Westwood resigned his PGA Tour membership two years ago. He is allowed to play in three tournaments aside from the majors, the WGC events and The Players. He already has committed to play in the Honda Classic in March, he will play the Shell Houston Open to prepare for the Masters, and will defend his FedEx St. Jude Classic title in Memphis the week before the U.S. Open.
He wants to play in the Wells Fargo at Quail Hollow the week before The Players, but isn’t allowed to.
“I’d go over for The Players if I could play in the tournament the week before, but I don’t want to pitch up at The Players cold having not played for four weeks since Augusta,” Westwood said. “So I’ll play a couple of tournaments on the European Tour instead.”
The Ballantine’s Championship, held April 28-May 1 at Seoul’s Blackstone Resort, isn’t a surprise, considering he played it in 2009, and it’s co-sanctioned with the European Tour. The US$3 million purse is enough to get anybody’s attention.
But since he’s in the neighborhood, Westwood will also headline the Indonesian Masters, a new Asian Tour event April 21-24 at the Royale Jakarta Golf Club. With a paltry purse of US$750,000, Westwood’s appearance fee may have been the deal clincher.
Appearance fees are common for marquee players whenever they compete outside the U.S. or Europe.
“Asia has always been good to me over the years as I have won several titles across the region and I hope to challenge for my first win in Indonesia,” Westwood said in a statement.
“However, I know it will not be easy as the level of competition on the Asian Tour is really strong.”
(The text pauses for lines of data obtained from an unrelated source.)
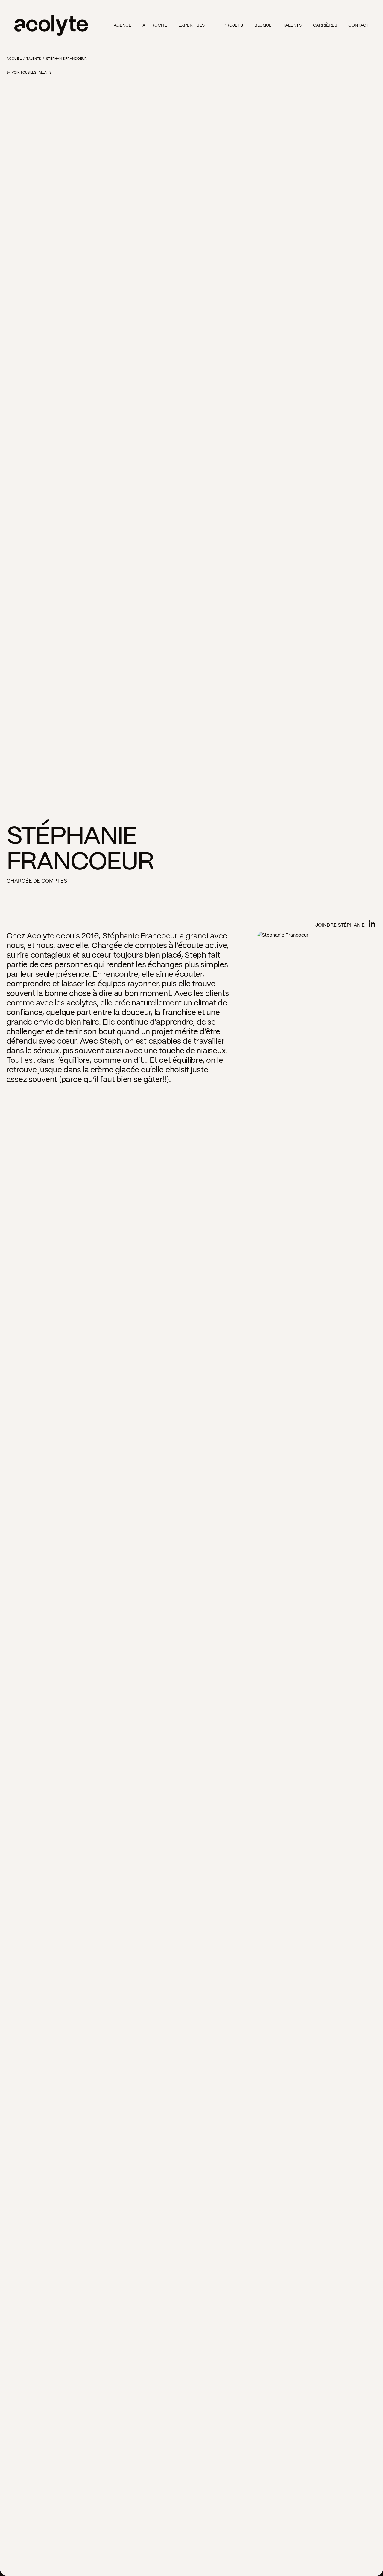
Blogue (263, 25)
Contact (358, 25)
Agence (122, 25)
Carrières (325, 25)
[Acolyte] (51, 25)
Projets (233, 25)
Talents (292, 25)
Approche (154, 25)
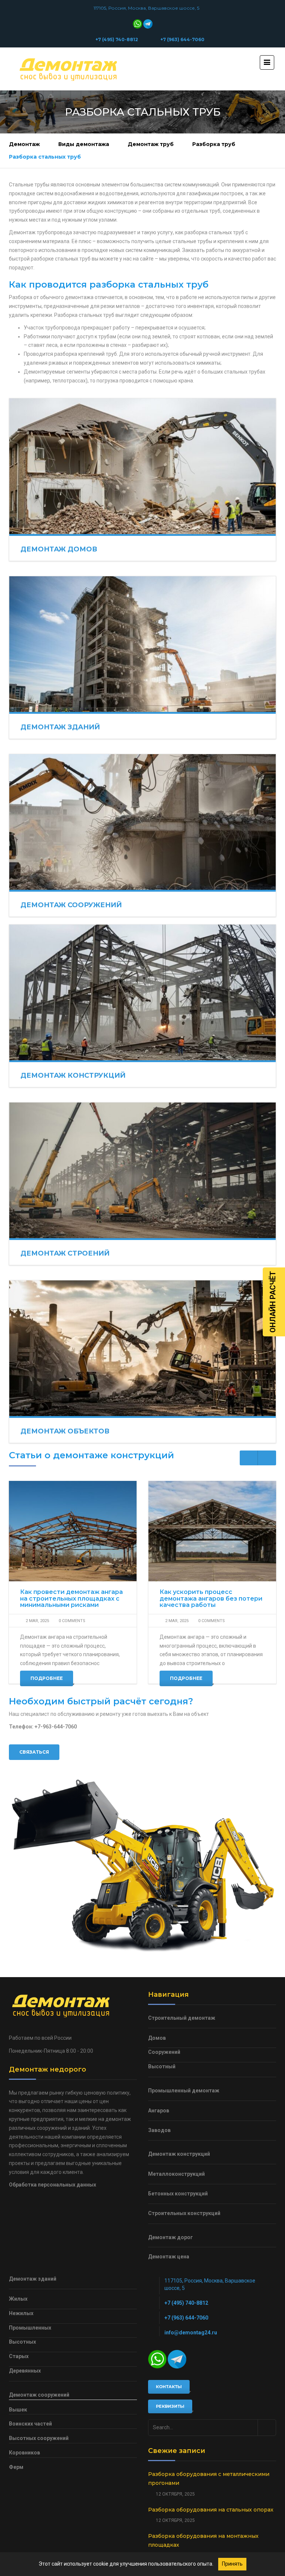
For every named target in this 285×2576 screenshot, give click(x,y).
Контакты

The Asian Tour was pleased with its catch.
“With Lee Westwood competing in the inaugural edition, it will rubber stamp the Indonesian Masters as a premier event on the Asian Tour and reflect the importance of the game in this vibrant nation,” said Kyi Hla Han, executive chairman of the Asian Tour.
At the Ballantine’s, Westwood won’t be the only top name in the field. Ernie Els, Y.E. Yang and Ian Poulter will also compete in Seoul.
In Abu Dhabi last week, Westwood, who finished T-64, was back in action after a long winter break.
“I’ve wintered really well. I’m not as fat as I thought I would be standing here, or sitting here,” he said with a chuckle Jan. 19 in a media session. “I hardly hit a ball for three or four weeks, really. Partly to do with the snow, lingered around for a good few weeks in Worksop and then because I went on holiday for a couple of weeks in Barbados, to Sandy Lane in Barbados. I played two rounds of golf there. I didn’t do any practice.”
With a full plate of tournaments scheduled worldwide, that might be the only long rest he’ll get for a while.